Reason to like tech dividend payers: Most have enough cash to keep their dividends flowing for years.
Here's a proposition that should produce gales of laughter from your clients: Consider tech stocks for dividends.
The thing is, tech stocks can be a great source of dividends backed by some of the nation's strongest companies. If you can stop your clients from deleting you from their contacts list once you raise the topic, you should consider looking at tech dividends.
Long ago, when technology companies made floppy disks for desktops, they looked at dividends the way your kids probably look at, well, a floppy disk. Tech companies preferred to reinvest cash in the company or buy back stock.
But that's changed. When it comes to paying out dividends today, the technology sector of the Standard & Poor's 500 ranks second behind financials. And during the financial crisis, tech stocks were the top dividend payers as firms sought to compensate shareholders for depressed prices.
CASH KING
And that's one reason to like tech dividend payers: Most have enough cash to keep their dividends flowing for years, even in times of financial turmoil. Microsoft (MSFT) is the cash king, with a $102.6 billion horde, while Cisco (CSCO) is sitting on $59.1 billion and Oracle (ORCL) has $52.3 billion.
Microsoft increased its dividend during the financial crisis, as did Intel (INTC), Qualcomm (QCMM) and Seagate Technology (STX). Oracle started paying dividends in May 2009, just after the stock market's bottom. Most of these companies have robust stock buyback programs as well, although those buybacks are often offset by employee stock option programs.
Another reason to like tech dividends is the yield. The average tech stock that pays dividends has a 12-month yield of 2.55%, according Howard Silverblatt, senior index analyst at S&P Dow Jones Indices. While that's well below the average yield on utility stocks, it's just 8 basis points below the average yield in the financial sector. (And it's well above the current 10-year Treasury yield).
Within technology, it's fairly easy to get yields of 3% or more. Symantec (SYMC), Cisco, Intel and IBM (IBM) sport dividend yields north of 3%. Naturally, you should be wary of very high yields in technology, as in any sector. Garmin (GRMN), HP (HPQ) and Seagate all have yields above 5%, and it's not because the companies feel they have too darn much money. All three were clobbered last year, and that has continued, to varying degrees, this year.
The biggest argument against tech dividends is the industry's record of catching Ebola when the stock market sneezes. Here again, however, dividends lend a hand. At the moment, there's one tech dividend exchange-traded fund: First Trust NASDAQ Technology Dividend Index Fund (TDIV), which yields 2.65%.
So far this year, the fund is down 5.62%, versus a 12.92% loss for tech funds in general. The fund's three-year standard deviation — higher is more volatile — is 12.77, versus an average 15.03 for the typical tech fund.

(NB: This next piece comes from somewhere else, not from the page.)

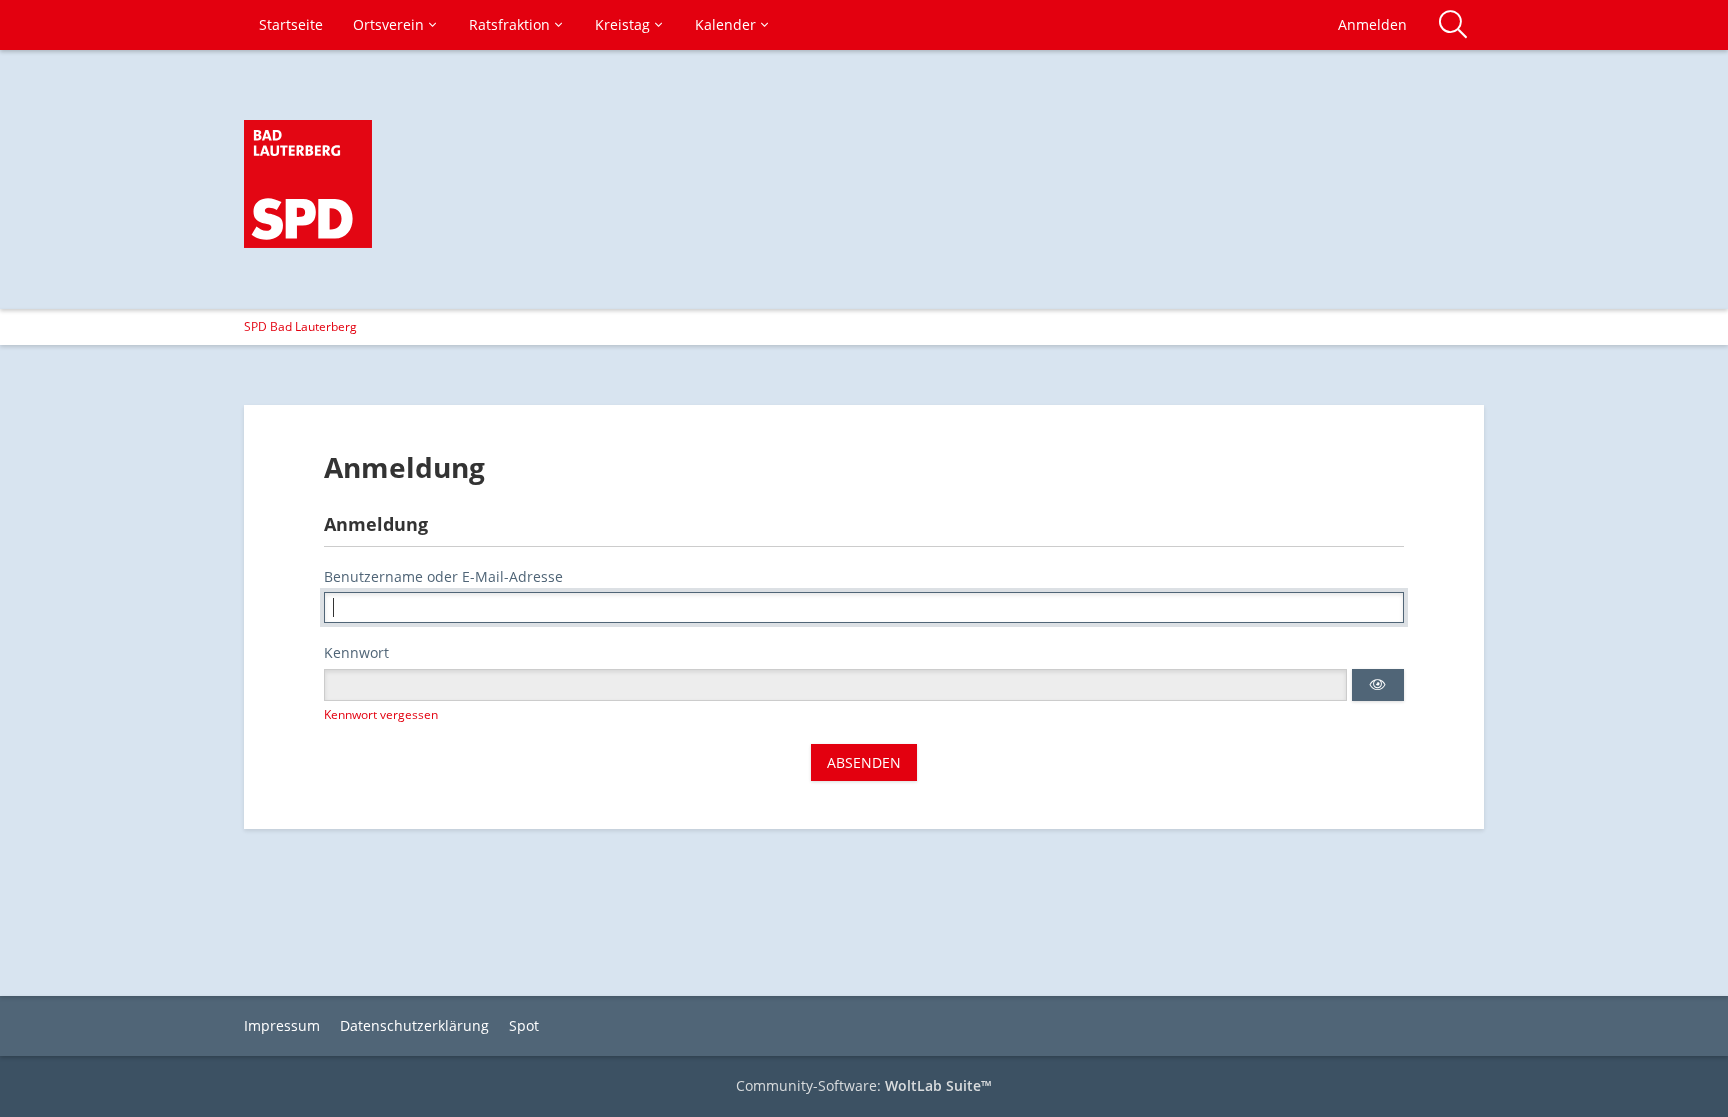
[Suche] (1453, 25)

At the moment, most big, dividend-paying tech stocks have fairly low price-to-earnings ratios. The S&P 500's PE is currently about 16, while Cisco, IBM, Intel, Apple (APPL) and Qualcomm are all below 16. Microsoft, oddly, is the exception, with a PE of 36.35, according to Morningstar Inc.
BIGGEST DRAWBACK
The biggest drawback to dividend tech stocks is they generally lag when the tech sector is on fire. After all, the hallmark of a tech rally is young companies that barely have revenue, let alone cash to pay a dividend. For example, the Technology Select Sector SPDR ETF (XLK), the biggest tech ETF, gained 5.49% last year, while First Trust NASDAQ Technology Dividend Index Fund fell 6.4%.

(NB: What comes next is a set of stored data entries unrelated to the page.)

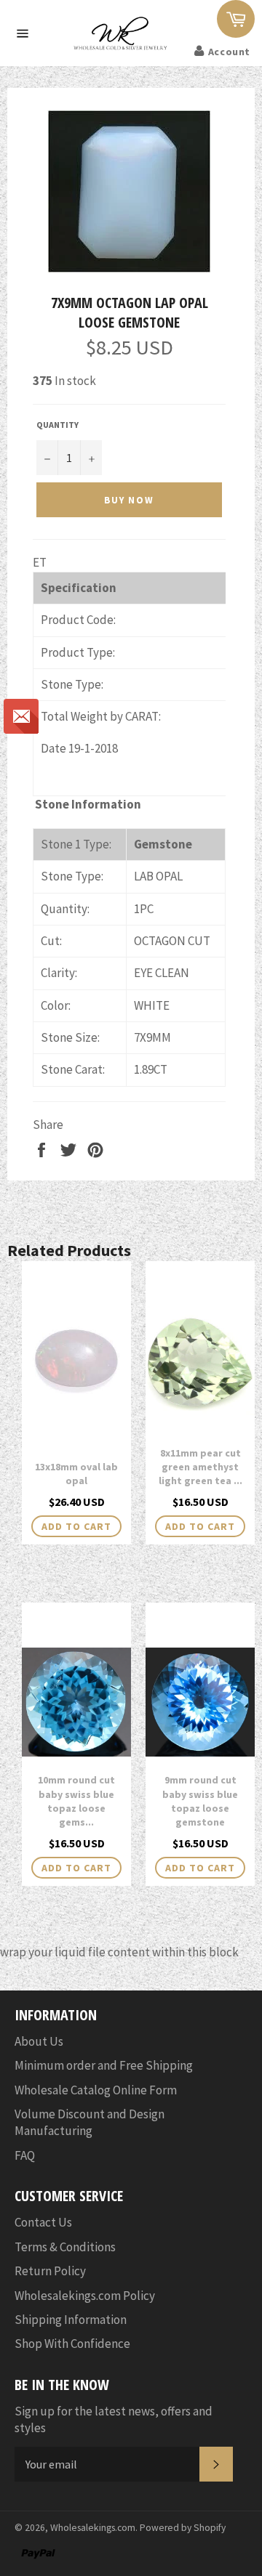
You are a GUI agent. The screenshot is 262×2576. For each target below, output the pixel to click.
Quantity (57, 424)
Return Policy (50, 2271)
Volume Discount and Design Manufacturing (89, 2122)
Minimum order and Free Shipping (104, 2065)
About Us (39, 2041)
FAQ (25, 2155)
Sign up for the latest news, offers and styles (114, 2419)
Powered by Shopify (183, 2528)
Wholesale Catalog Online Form (96, 2090)
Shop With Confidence (72, 2344)
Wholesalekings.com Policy (85, 2296)
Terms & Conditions (65, 2247)
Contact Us (43, 2222)
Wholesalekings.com (92, 2528)
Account (229, 51)
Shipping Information (71, 2320)
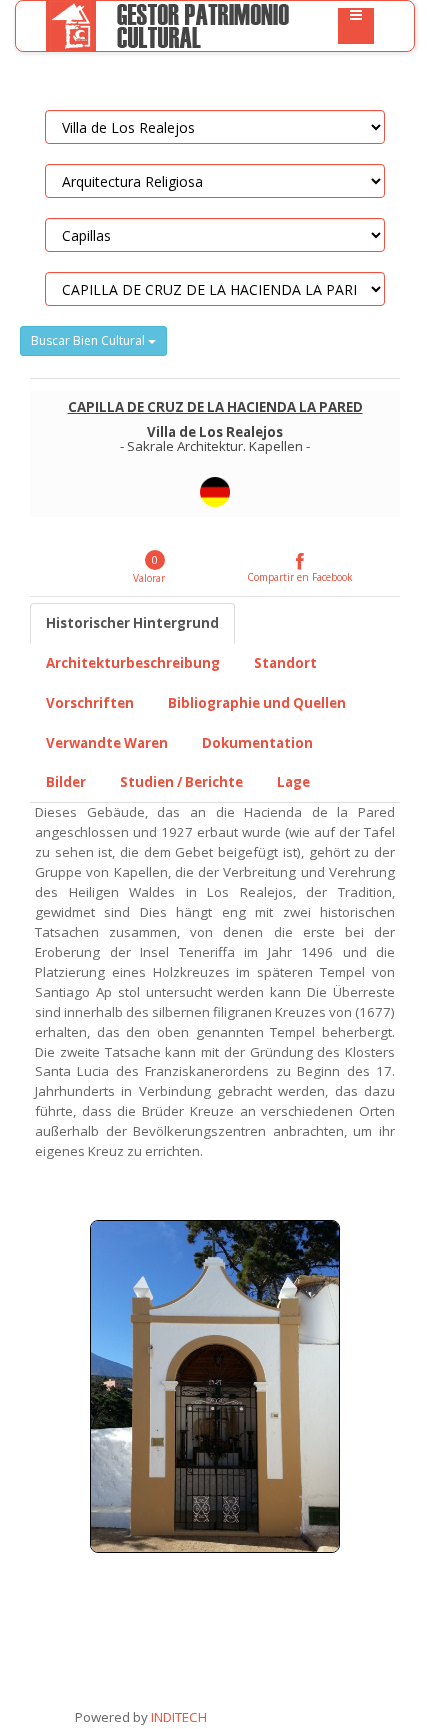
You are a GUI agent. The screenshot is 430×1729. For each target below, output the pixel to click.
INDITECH (177, 1717)
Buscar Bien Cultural (89, 340)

A client probably would laugh you out of the room if you suggested an all-technology dividend strategy, and rightly so. Any income strategy should be a mix of asset classes, and certainly not a single stock sector.
On the other hand, as tech stocks mature, you can expect more of them to start doling out more cash to investors, and not just buying back stock. Alphabet (GOOG), formerly known as Google, for example, is sitting on $73 billion in cash. It's probably not going to spend it all on self-driving cars. And while you wait for new tech companies to join the dividend club, you shouldn't overlook the current members.